Originally found at Inc. by Chris Matyszczyk

Absurdly Driven usually looks at the world of business with a skeptical eye and a firmly rooted tongue in cheek.

Being a manager isn’t sexy, is it?

The very word conjures a sense of keeping things together, getting by and generally making a system work.

Being a leader, on the other hand, now that’s the apogee of rockstarism.

Leaders are powerful, admired, interviewed and written about. Even their private lives offer a little more gossip fodder.
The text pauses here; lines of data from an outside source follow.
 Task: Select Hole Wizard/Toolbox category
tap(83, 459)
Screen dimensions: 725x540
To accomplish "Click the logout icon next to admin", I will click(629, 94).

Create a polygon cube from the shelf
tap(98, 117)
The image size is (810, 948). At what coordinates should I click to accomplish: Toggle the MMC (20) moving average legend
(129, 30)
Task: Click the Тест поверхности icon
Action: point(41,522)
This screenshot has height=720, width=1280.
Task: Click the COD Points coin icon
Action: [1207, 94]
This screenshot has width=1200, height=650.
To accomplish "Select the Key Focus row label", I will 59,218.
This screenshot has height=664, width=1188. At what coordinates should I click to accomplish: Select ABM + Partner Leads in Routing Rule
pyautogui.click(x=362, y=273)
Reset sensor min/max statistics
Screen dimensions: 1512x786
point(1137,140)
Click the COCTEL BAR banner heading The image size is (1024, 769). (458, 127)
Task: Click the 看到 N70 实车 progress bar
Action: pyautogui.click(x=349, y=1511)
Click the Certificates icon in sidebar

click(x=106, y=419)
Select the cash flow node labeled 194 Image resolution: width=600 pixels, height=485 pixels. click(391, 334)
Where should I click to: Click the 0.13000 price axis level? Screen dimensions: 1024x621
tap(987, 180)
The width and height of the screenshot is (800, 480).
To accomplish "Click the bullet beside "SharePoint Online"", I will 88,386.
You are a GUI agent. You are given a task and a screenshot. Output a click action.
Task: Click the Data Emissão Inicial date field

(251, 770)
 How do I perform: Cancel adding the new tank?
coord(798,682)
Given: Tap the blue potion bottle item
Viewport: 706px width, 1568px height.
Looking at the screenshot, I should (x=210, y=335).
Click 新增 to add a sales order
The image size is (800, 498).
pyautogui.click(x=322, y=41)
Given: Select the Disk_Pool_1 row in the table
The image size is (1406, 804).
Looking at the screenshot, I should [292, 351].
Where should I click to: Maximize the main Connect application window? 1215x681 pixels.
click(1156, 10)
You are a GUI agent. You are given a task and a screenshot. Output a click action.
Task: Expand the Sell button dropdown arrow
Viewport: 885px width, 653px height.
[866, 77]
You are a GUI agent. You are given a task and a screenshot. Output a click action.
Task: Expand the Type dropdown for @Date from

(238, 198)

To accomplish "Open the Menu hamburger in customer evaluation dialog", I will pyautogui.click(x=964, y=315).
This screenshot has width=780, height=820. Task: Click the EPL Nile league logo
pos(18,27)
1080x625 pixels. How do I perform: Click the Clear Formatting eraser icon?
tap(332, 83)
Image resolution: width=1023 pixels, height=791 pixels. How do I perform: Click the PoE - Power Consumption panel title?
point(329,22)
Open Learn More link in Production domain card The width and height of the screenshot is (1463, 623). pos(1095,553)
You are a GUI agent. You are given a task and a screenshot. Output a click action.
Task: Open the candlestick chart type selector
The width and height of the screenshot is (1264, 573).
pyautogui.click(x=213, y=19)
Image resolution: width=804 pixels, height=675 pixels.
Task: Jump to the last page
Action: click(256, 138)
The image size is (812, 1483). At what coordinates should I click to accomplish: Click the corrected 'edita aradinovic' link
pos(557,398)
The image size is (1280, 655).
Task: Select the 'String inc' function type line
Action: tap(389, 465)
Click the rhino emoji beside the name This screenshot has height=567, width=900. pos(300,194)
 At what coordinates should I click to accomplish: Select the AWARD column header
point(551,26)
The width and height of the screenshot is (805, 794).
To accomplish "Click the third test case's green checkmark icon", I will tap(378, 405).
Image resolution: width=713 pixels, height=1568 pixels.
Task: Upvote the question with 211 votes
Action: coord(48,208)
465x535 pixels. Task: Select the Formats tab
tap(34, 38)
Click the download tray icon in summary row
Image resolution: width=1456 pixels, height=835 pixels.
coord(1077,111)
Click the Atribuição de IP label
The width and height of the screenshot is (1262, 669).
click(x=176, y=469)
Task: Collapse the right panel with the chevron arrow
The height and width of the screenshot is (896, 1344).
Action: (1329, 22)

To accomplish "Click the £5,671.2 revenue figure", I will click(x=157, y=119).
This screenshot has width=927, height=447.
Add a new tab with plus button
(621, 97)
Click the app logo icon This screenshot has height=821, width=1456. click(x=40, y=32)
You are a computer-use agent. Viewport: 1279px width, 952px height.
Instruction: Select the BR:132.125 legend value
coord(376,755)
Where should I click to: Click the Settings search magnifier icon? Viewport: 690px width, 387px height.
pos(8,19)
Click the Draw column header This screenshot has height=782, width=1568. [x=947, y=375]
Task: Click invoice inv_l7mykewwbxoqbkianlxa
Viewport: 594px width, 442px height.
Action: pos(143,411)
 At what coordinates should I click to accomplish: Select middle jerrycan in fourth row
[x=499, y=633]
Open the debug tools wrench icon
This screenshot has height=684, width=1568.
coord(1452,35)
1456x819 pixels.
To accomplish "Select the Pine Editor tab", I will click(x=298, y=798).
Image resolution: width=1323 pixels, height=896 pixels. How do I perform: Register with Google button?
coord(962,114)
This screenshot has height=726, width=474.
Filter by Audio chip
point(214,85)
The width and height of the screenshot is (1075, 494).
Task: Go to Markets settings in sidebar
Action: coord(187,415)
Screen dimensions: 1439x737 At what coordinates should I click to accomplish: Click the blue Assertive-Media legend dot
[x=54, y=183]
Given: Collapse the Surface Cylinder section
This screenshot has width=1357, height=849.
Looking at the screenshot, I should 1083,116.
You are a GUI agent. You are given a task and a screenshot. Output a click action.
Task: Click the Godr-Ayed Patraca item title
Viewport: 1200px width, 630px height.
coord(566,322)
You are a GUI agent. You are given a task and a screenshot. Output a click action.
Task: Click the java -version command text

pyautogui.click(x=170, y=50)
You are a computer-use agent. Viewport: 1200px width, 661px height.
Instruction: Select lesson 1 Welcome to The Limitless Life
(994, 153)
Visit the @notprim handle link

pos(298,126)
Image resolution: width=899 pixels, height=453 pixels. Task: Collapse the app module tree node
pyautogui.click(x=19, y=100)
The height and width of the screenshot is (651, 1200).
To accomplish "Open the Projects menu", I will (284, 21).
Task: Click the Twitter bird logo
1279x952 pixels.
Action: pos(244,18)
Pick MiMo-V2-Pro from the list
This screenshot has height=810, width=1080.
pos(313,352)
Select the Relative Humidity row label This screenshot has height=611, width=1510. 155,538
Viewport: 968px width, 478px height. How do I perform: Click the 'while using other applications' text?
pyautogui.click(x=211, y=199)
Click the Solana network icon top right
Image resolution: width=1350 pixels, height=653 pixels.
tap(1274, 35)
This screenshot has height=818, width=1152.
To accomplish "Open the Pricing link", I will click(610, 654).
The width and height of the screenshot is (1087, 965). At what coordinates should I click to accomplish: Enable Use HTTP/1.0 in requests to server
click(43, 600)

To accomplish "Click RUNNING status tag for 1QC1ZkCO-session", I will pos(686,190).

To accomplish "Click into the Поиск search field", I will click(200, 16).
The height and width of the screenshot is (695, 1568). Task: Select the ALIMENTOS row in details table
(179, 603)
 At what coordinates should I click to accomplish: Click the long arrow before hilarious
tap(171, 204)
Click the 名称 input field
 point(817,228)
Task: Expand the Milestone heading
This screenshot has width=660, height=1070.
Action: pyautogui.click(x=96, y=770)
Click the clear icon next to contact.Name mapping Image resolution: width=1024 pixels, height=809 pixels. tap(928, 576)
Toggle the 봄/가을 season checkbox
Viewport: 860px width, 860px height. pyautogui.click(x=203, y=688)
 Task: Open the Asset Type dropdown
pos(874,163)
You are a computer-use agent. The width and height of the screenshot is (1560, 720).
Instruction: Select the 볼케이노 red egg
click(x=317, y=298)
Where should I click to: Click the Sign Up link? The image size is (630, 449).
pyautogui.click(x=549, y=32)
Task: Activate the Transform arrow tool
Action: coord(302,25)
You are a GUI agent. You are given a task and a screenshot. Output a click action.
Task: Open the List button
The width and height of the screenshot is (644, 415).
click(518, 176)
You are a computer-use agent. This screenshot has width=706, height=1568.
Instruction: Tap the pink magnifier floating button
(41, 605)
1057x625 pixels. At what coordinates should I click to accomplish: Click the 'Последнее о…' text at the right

Who ever cared about the private life of a manager?

Yet, especially at a time when every single business principle is being questioned, is it worth wondering whether leaders should also be, well, competent?

I’ve been bathing in a commentary, published in the Academy of Management Discoveries, by INSEAD’s Associate Professor of Associate Professor of Organizational Behavior, Gianpiero Petriglieri.

It’s a quite wonderful summation of the academic — and practical — schism created to describe those who merely manage and those who get on fine white horses to lead.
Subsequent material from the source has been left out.